Cooper Alan has opened for some big names in music, including Better Than Ezra and Kip Moore, but sharing a stage with Travis Tritt will be his most significant milestone yet.
“I think Travis will probably be the biggest one in terms of venue and being the only opener,” said Alan, 21, a Winston-Salem native. “This one will definitely be the coolest one, and the one I’m most excited about.”
Tritt and Alan will launch a new series at the Winston-Salem Fairgrounds on May 11, the 2017 Classic Country Concert Series. The Marshall Tucker Band will perform June 16, followed by the Charlie Daniels Band July 28.
“This is the first year we’ve done it,” said Robert Mulhearn, the fairgrounds’ facilities and venue manager. “We do hope to revisit it again next year.”
The Winston-Salem Fairgrounds has partnered with Classic Country 98.1 WBRF out of Galax, Va., to present the series.
Tritt, a Georgia native, was one of the biggest country music stars of the 1990s and a pioneer in bringing Southern rock influences to mainstream country. His hits include “Here’s a Quarter” and “It’s a Great Day to Be Alive.”
He has won two Grammy awards and three CMA awards and performed at some of America’s biggest sporting events, including two Super Bowls. He has sold more than 25 million albums. His latest is a solo acoustic album, “A Man and His Guitar: Live from the Franklin Theatre,” released in late 2016.
“When it was first getting started, I could have never, ever imagined that it would go as far as it has,” Tritt said in a recorded interview. “Everybody wants to have a long-lasting career, a career that spans decades, and the fact that we’ve been able to have that is something that I consider to be a tremendous gift, a tremendous blessing.”
Alan, 21, is just getting started in country music, though he has been playing music most of his life. His real name is Tim Cooper Jr., or Timmy Cooper to his friends and family.
His grandmother sings and plays piano and harp. He grew up going to concerts with his family, including Sister Hazel, the Zac Brown Band, Kid Rock, Kenney Chesney, the Allman Brothers Band, Van Halen and the Red Hot Chili Peppers.
“It was a good environment to grow up in as a music lover,” he said.

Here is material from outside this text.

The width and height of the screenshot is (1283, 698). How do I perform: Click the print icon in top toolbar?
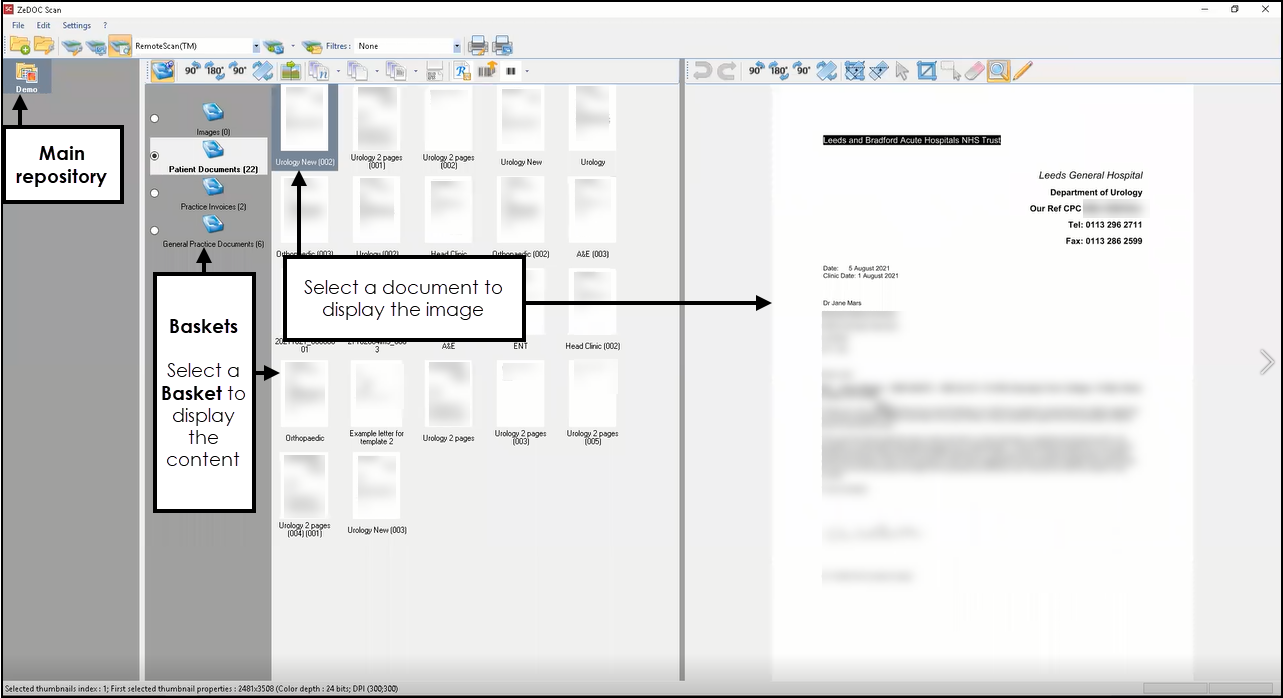(478, 46)
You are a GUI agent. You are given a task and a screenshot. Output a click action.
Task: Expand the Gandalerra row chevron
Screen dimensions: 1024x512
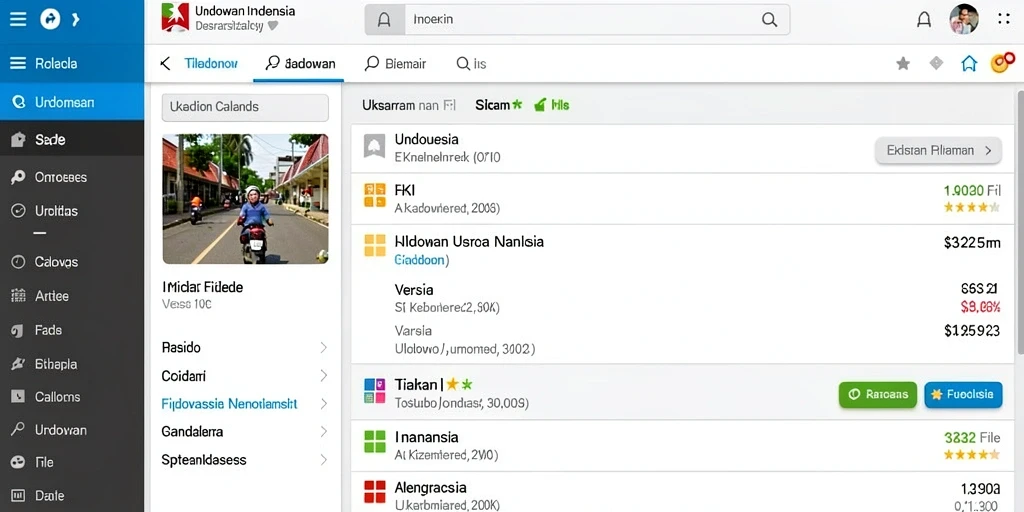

His first concert was Tom Petty and the Heartbreakers when he was about 5.
“Basically he held his hands over his ears most of the time,” said Tim Cooper, Alan’s father, general manager at Mercedes-Benz of Winston-Salem.
Alan has two older brothers with connections to UNC basketball: Bobby managed the Tar Heels and now serves as assistant athletic director at Forsyth Country Day School, Alan’s alma mater. Stewart Cooper was a walk-on player for the Heels.
“We all probably have more fun going to concerts that Timmy’s playing at than anything else we do,” Cooper said.
Alan’s first instrument was trumpet.
“He was actually pretty good at and liked to practice it,” his father said. “I don’t know if you’ve ever been around a kid practicing trumpet, but I thought it might be time for a different instrument.”
Alan switched to guitar when he was about 11. His first guitar was a Gibson Les Paul. Mike Bennett, owner of B String Guitars on Trade Street, taught him to play it over the course of about five years.
“He really picked it up pretty quick,” Bennett said. “There were times after, say, a year of lessons he would learn three or four songs in one lesson. He didn’t seem to get into the harder country stuff like he’s playing now until a little later, but he was playing Eagles and classic rock and all kinds of stuff.”
Bands came next. Alan formed his first one in eighth grade at Forsyth Country Day School. Their first gig was part of a Halloween attraction at school, the Haunted Trail, his father said.
Alan started to make a name for himself around the Triad with his band Below the Line. Bennett’s band once shared a bill with Below the Line at Ziggy’s. The one-time student asked his former teacher to join in.
“He said it would mean a lot if I went and played a song with them,” Bennett said. “So I’ve seen them several times and shared the stage a couple times. Being an old guy, and he’s a young guy, that was cool.”
The band has remained mostly intact, even though shows are now billed under Alan’s name. He has played with McKinley Pollock, who plays bass and sings, since eighth grade. Other members are Ryan Ward, who plays lead guitar and keyboards and sings; Robert Brazinski, rhythm guitar; Jefferson Bullock, drums; Anthony Thigpen, who plays a little bit of everything; and Caroline Ririe, who plays violin and sings. She is studying abroad in Spain this semester and will not be in town for the fairgrounds show, Alan said.
Alan traveled to Los Angeles to record his first EP, “Carolina Saturday Night,” with producer Riz Story. The title track was included in the movie “A Winter Rose” and made the charts. It reached No. 29 on the DRT National Country Chart and No. 6 on the Billboard Hot Singles Chart.
Alan now attends UNC-Chapel Hill, where he is a junior business major. He’s grateful for the options a business degree will afford him, but he plans to make music his career.
“I really can’t see myself doing anything else and being as happy as I am doing music,” he said.